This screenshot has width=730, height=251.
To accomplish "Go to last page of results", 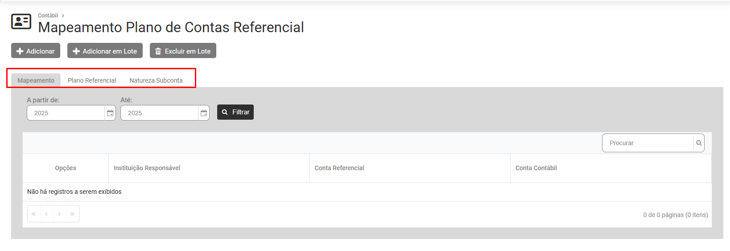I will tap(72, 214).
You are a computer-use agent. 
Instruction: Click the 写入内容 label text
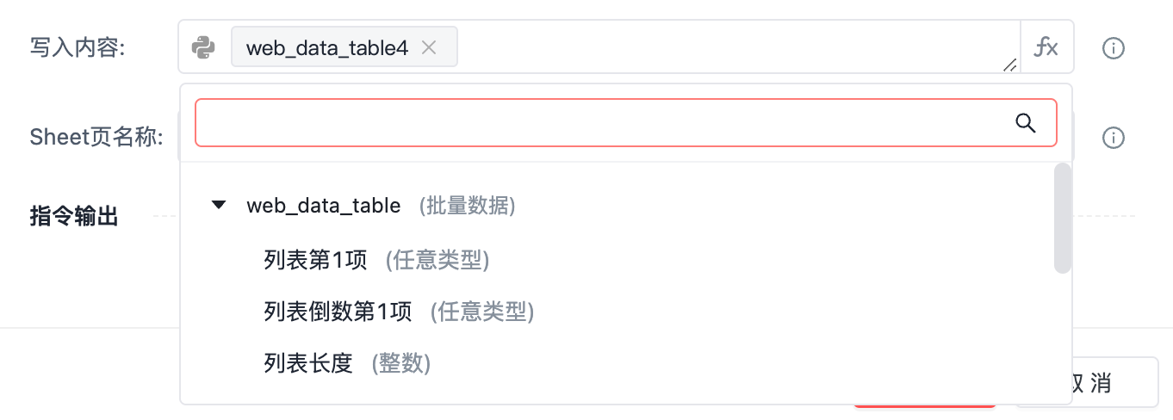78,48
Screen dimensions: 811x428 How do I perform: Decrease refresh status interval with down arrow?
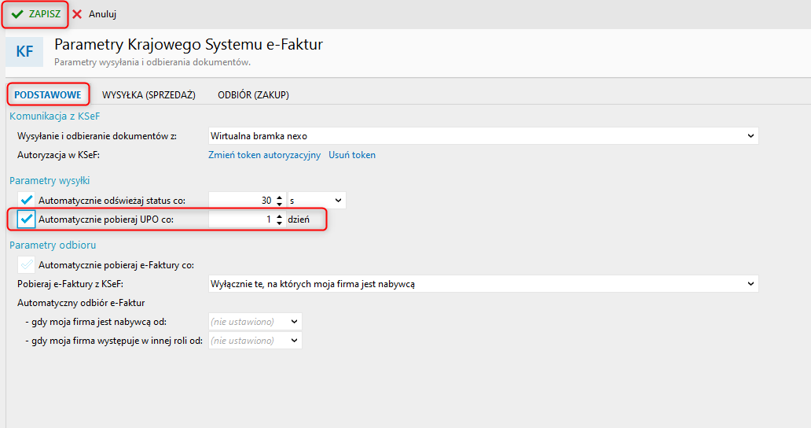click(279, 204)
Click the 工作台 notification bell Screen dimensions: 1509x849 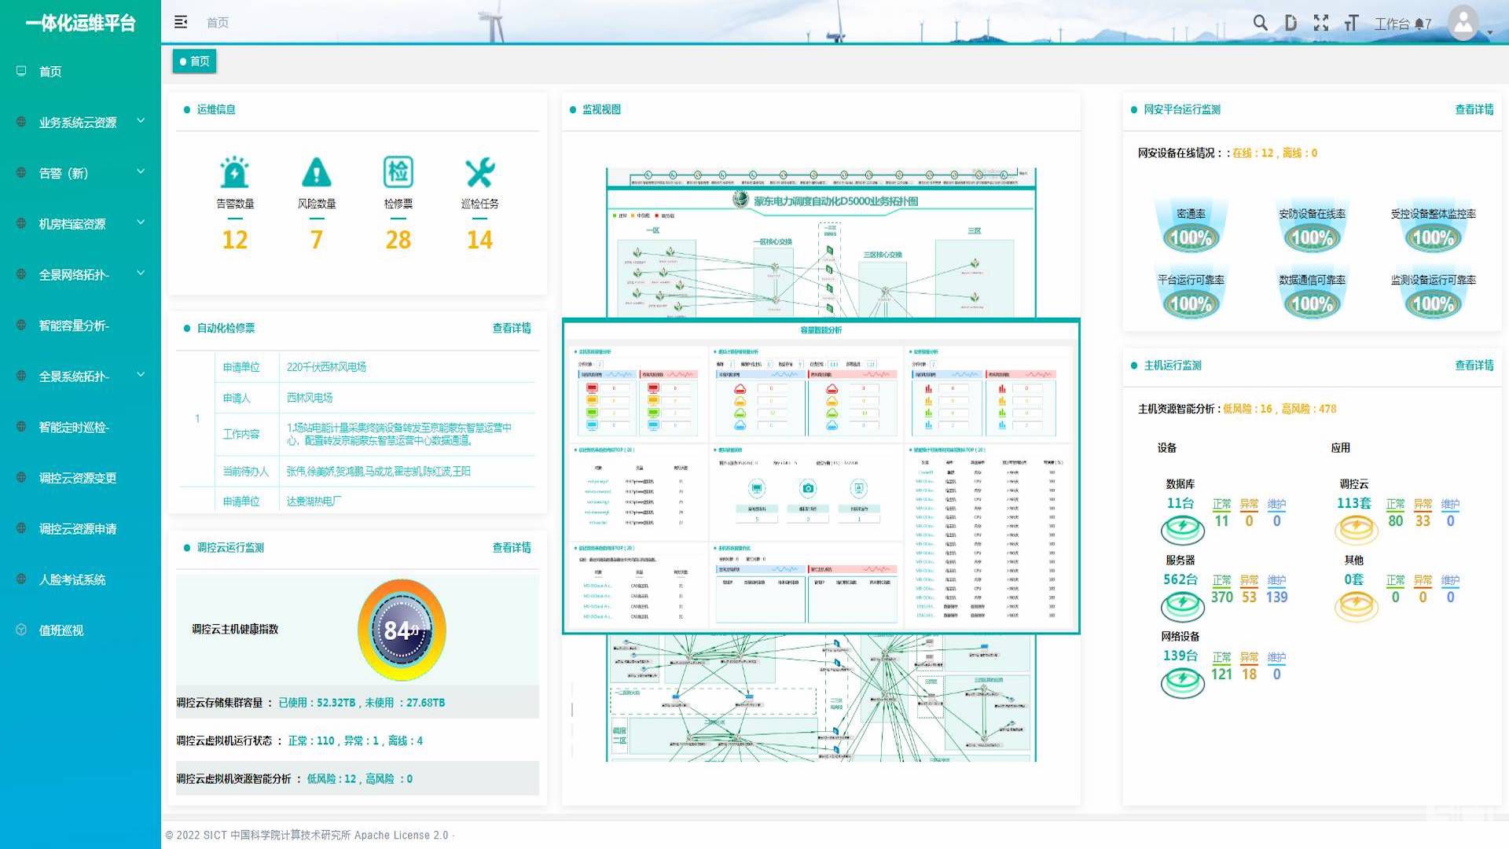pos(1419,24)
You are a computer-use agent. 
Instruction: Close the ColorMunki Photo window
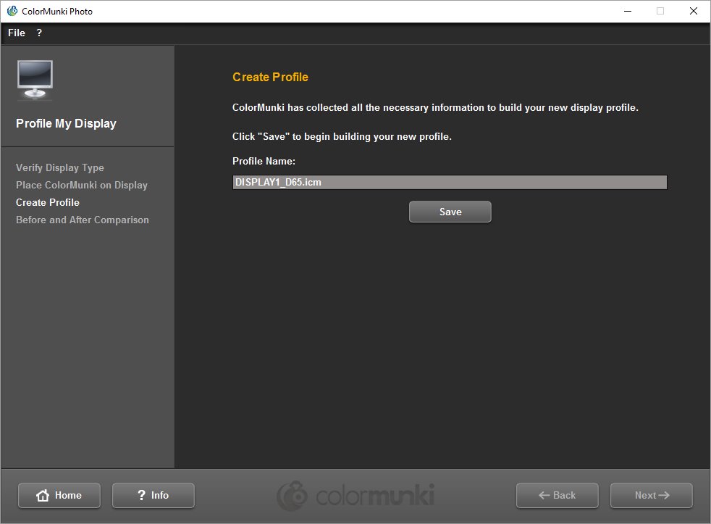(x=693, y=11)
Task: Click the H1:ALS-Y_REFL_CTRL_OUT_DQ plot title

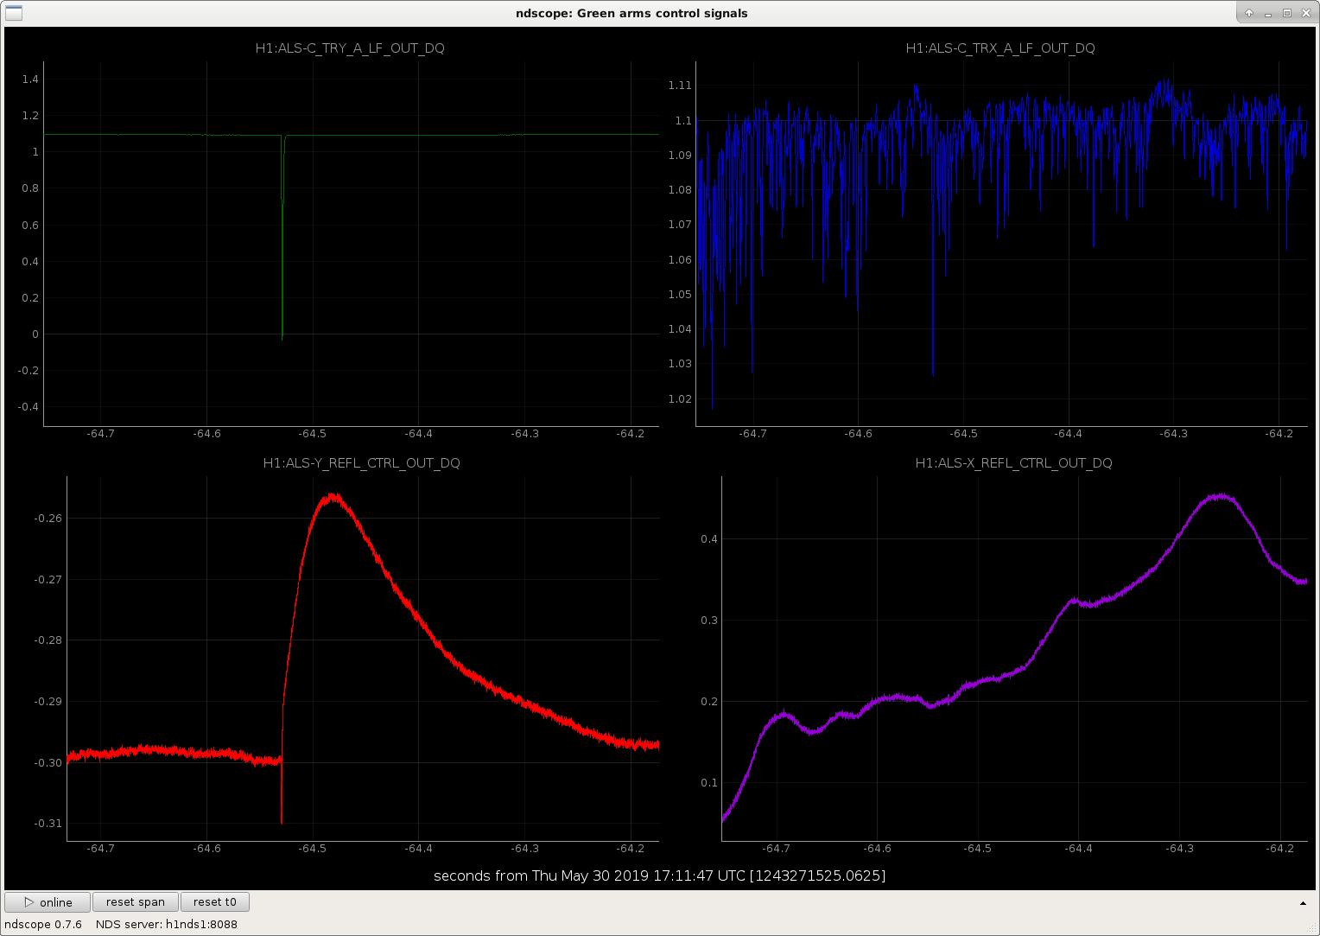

____

Pull out each line from the items above that contains the string "Instruction". Uppercase and lowercase letters count as different.

Instruction: Click the 写入内容 label text
Instruction: Close the ColorMunki Photo window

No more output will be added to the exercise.